_What the task asks:_ Recast the entries from the line containing "vacancy (740, 262)" through the end of the entries as a Markdown table with the columns "Row" and "Entry line." Number each line, omit blank lines, and leave the pictures out.

_Record excerpts:_
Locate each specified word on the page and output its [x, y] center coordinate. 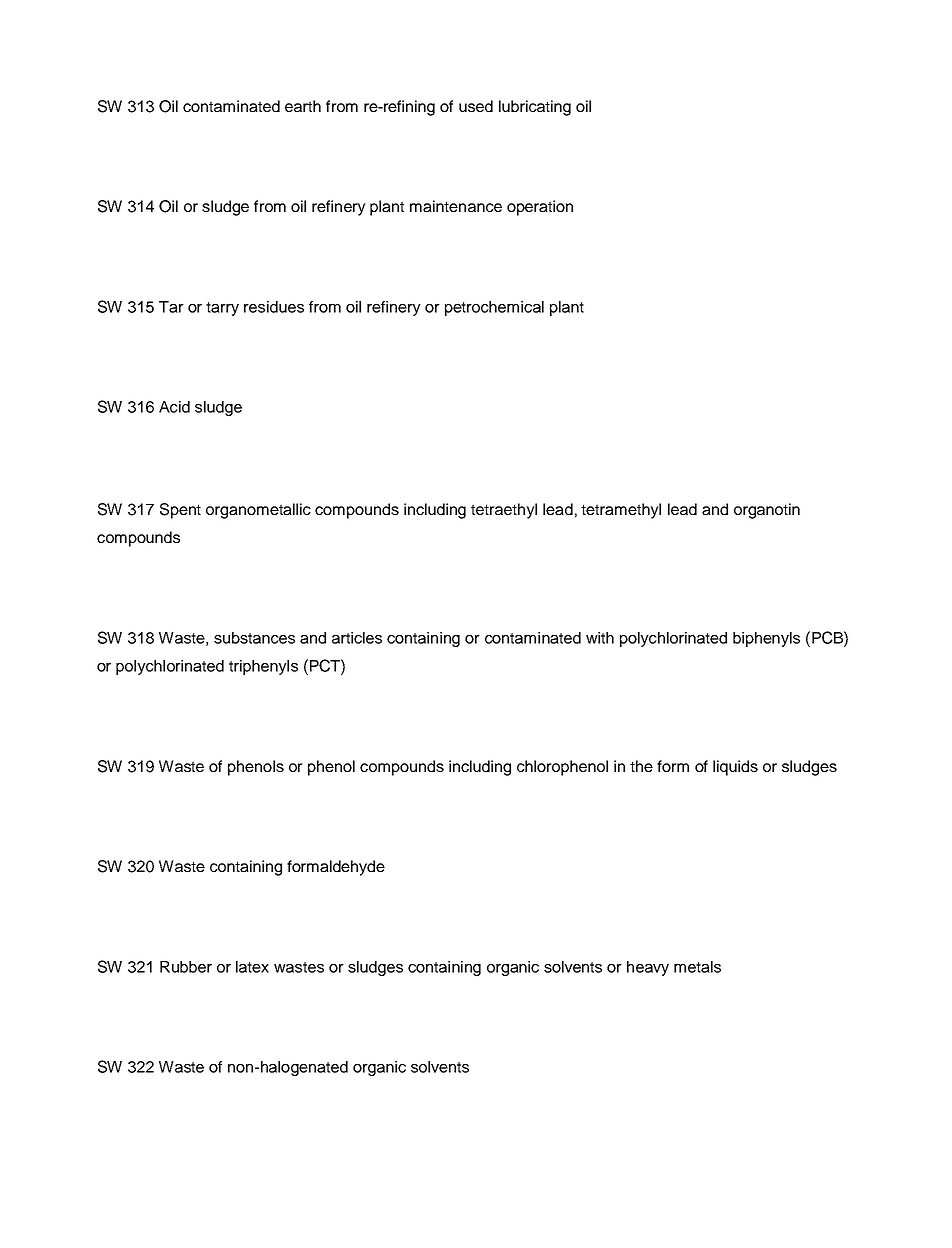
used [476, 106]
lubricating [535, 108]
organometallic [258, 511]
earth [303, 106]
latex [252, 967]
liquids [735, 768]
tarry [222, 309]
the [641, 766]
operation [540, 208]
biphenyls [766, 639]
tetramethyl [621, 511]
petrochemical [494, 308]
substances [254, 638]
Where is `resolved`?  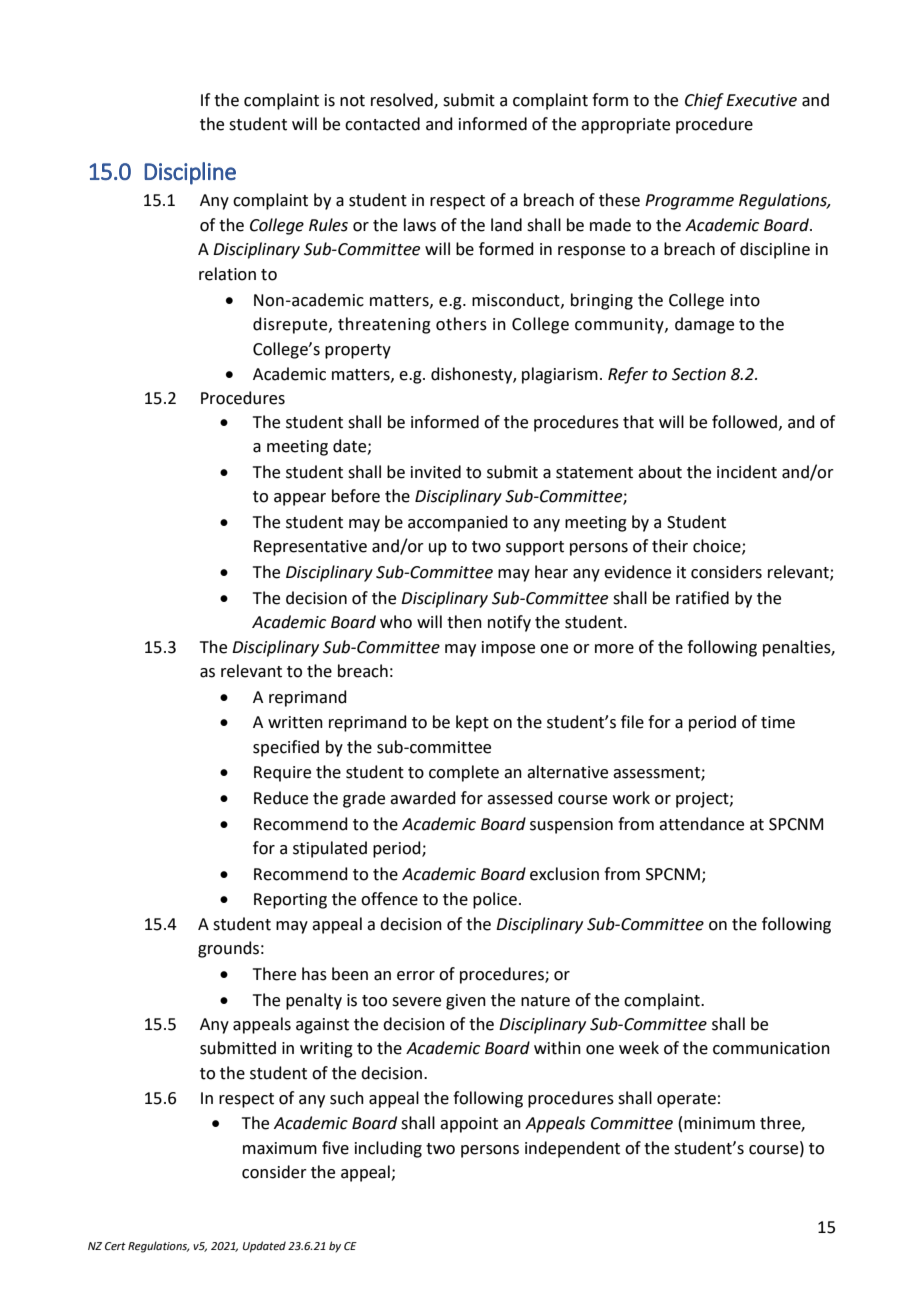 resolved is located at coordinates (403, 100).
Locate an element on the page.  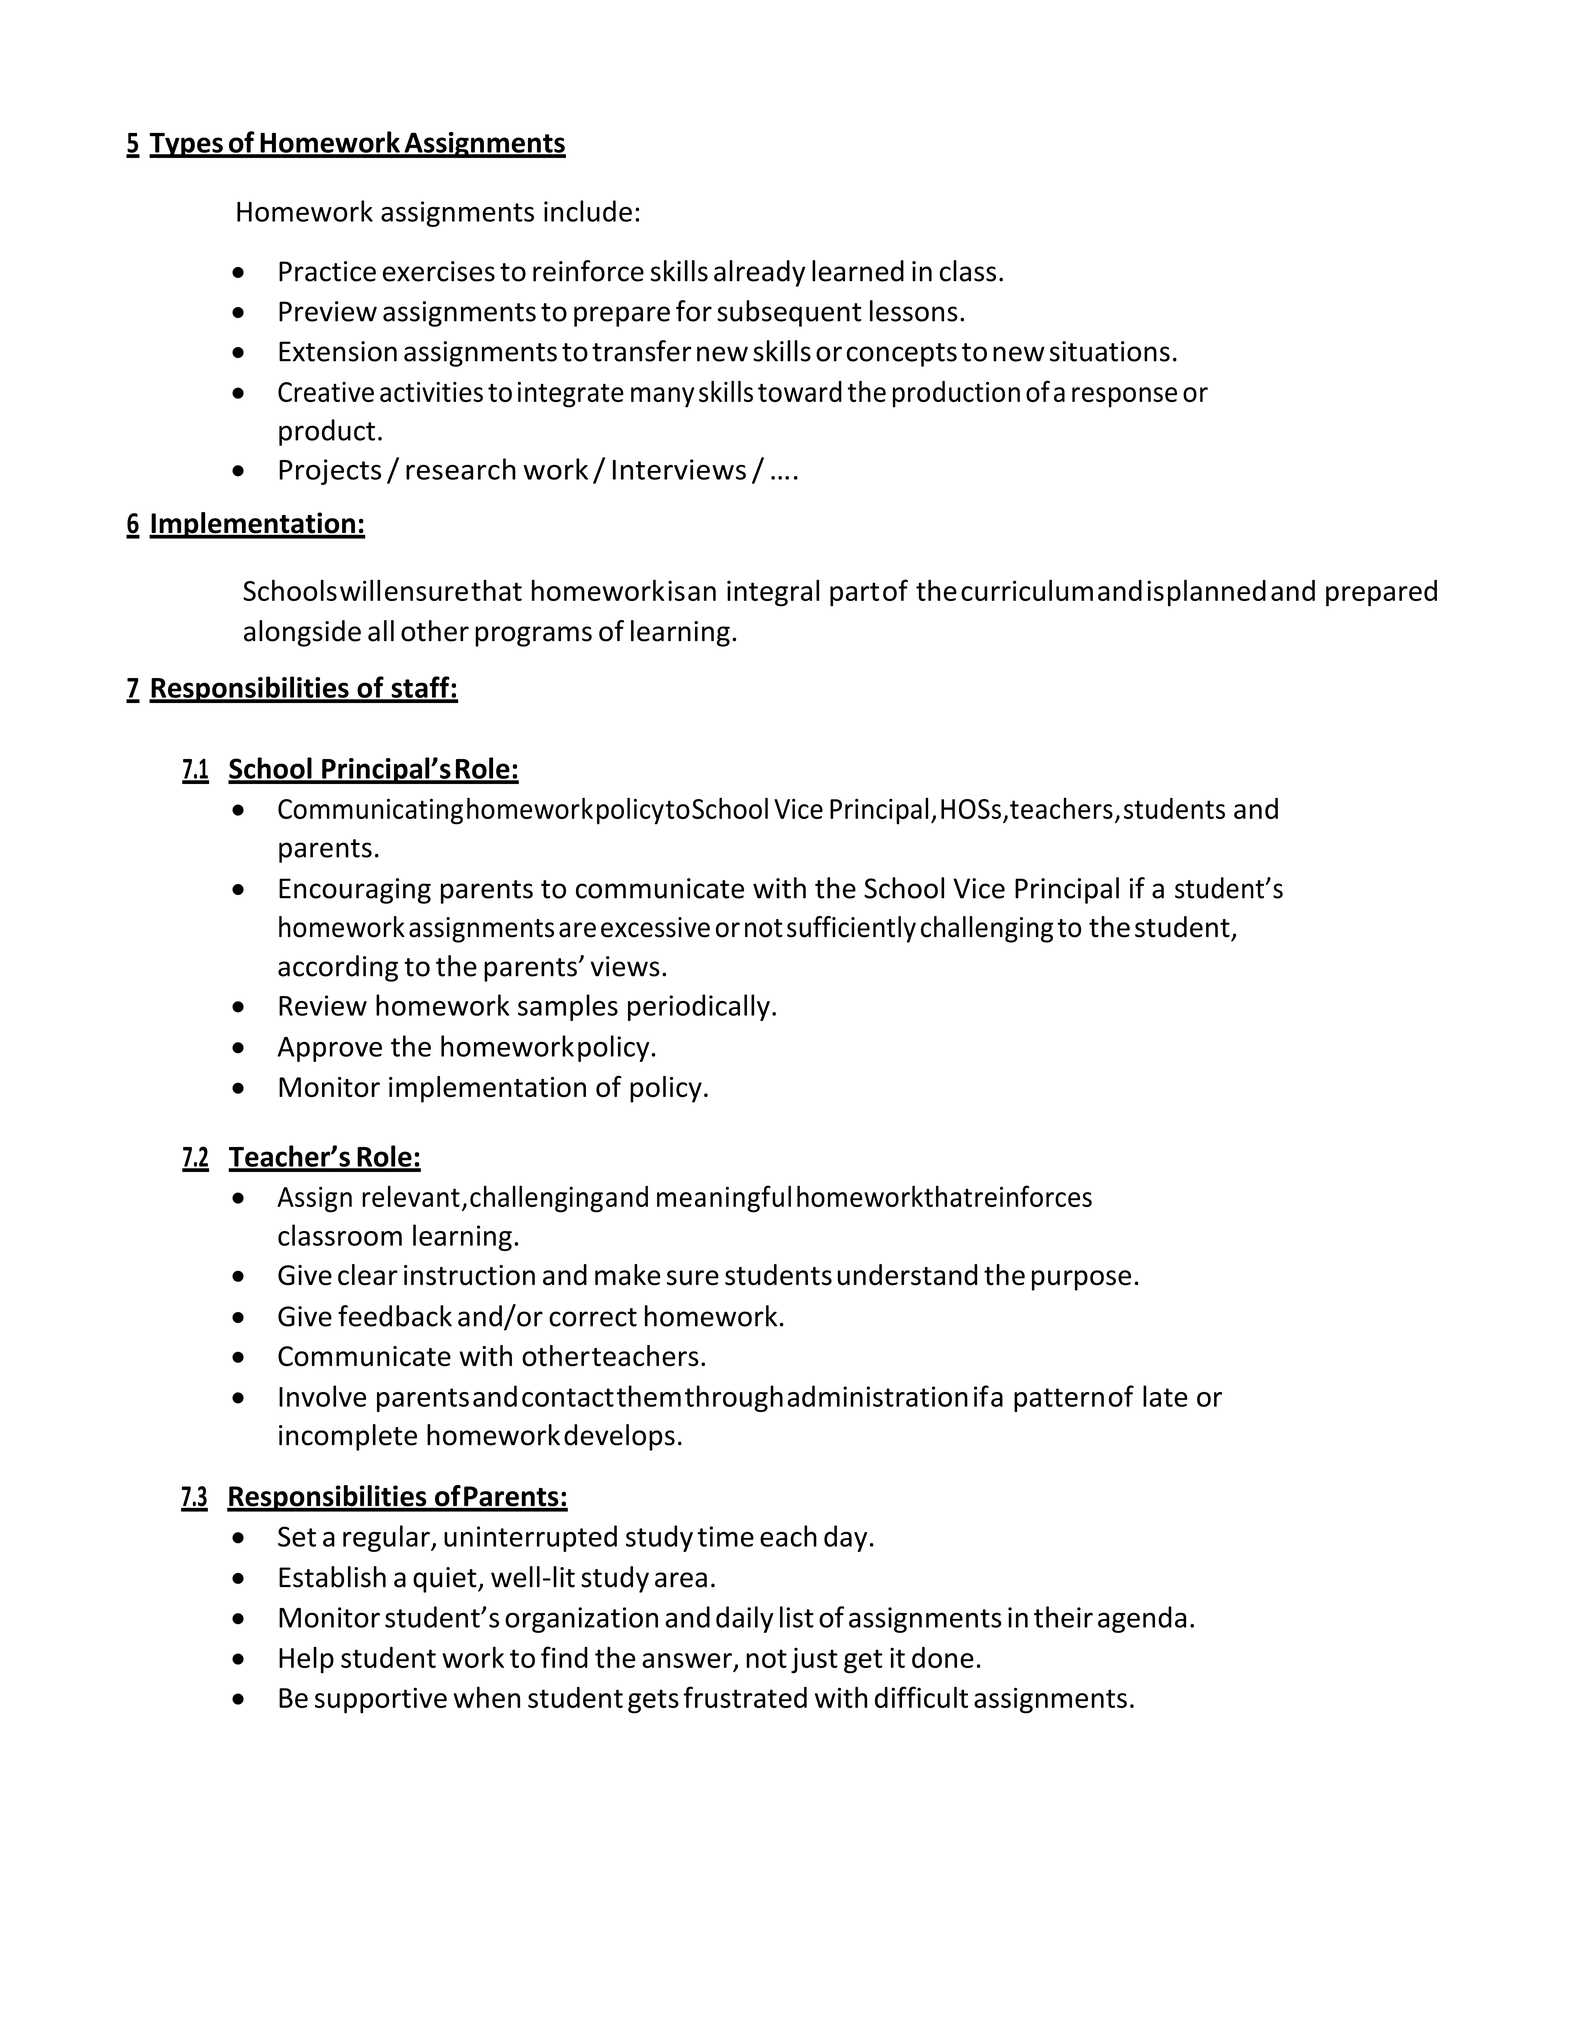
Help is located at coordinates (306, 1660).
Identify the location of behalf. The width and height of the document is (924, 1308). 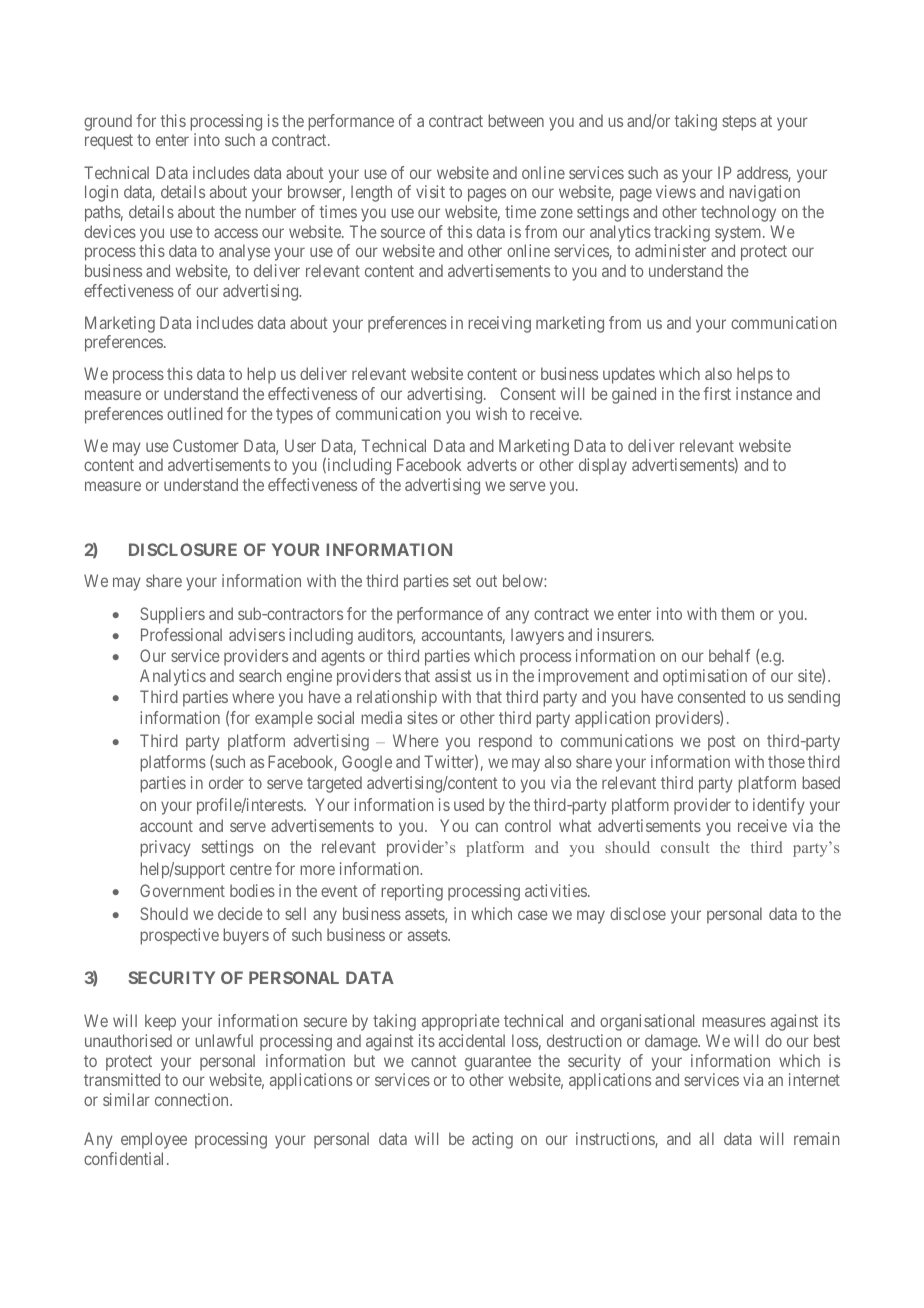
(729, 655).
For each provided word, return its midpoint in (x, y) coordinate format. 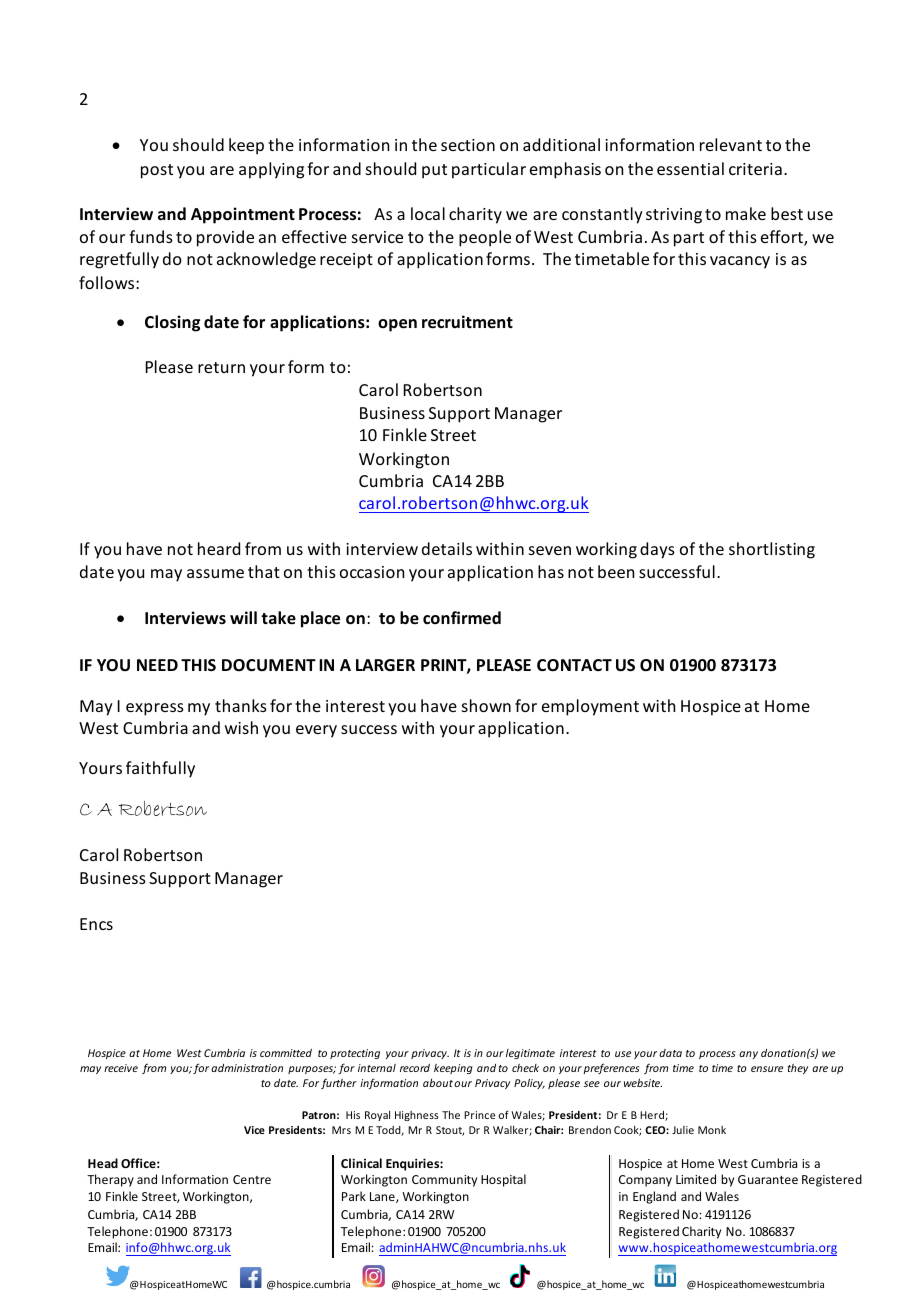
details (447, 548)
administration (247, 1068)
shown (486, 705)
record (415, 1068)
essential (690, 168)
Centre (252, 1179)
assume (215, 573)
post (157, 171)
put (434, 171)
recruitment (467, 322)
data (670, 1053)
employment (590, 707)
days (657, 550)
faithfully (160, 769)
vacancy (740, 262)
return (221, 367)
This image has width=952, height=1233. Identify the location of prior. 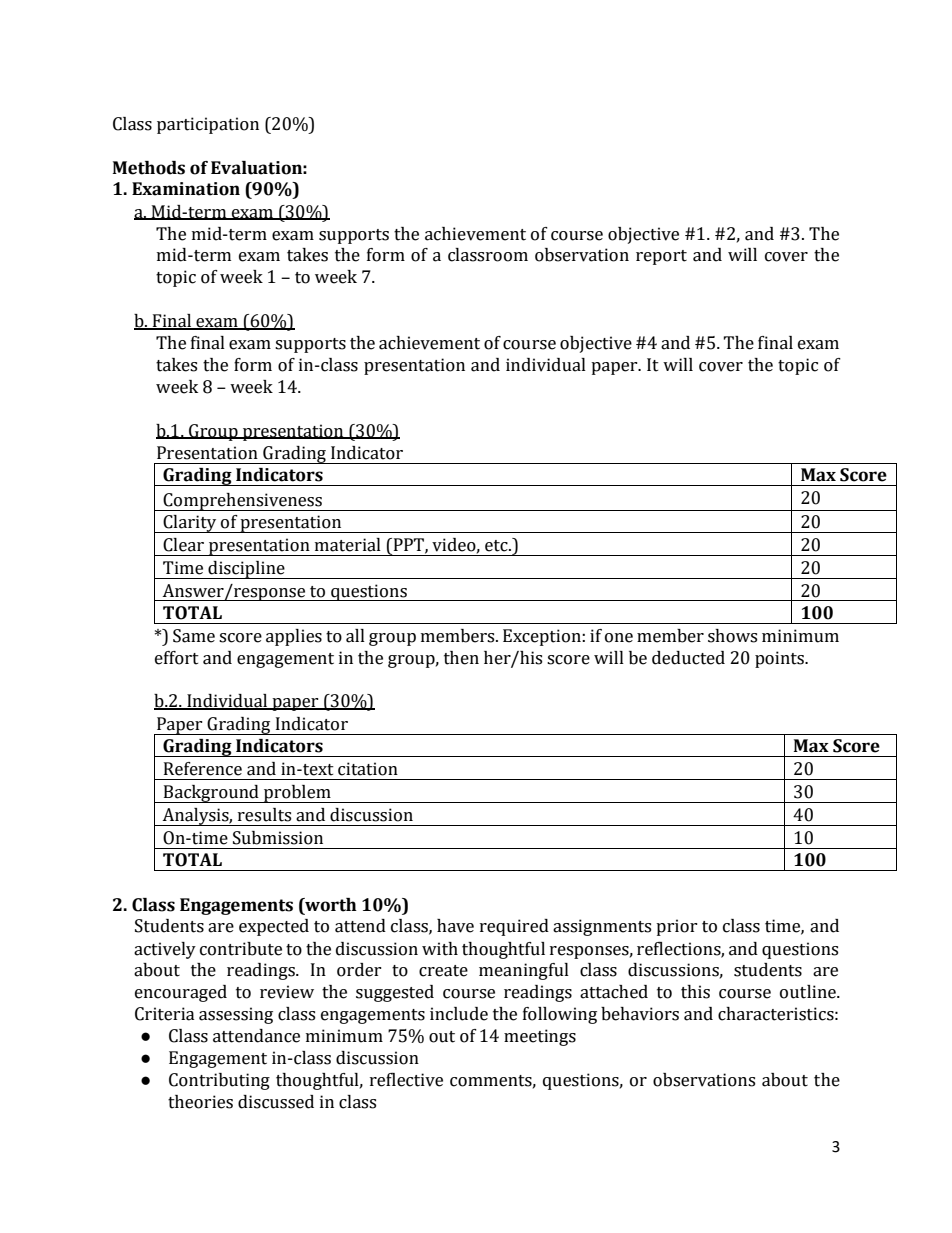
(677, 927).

_Output of the exercise:_
| Row | Entry line |
|---|---|
| 1 | vacancy (740, 262) |
| 2 | return (221, 367) |
| 3 | This image has width=952, height=1233. Identify the location of prior.  |
| 4 | (677, 927). |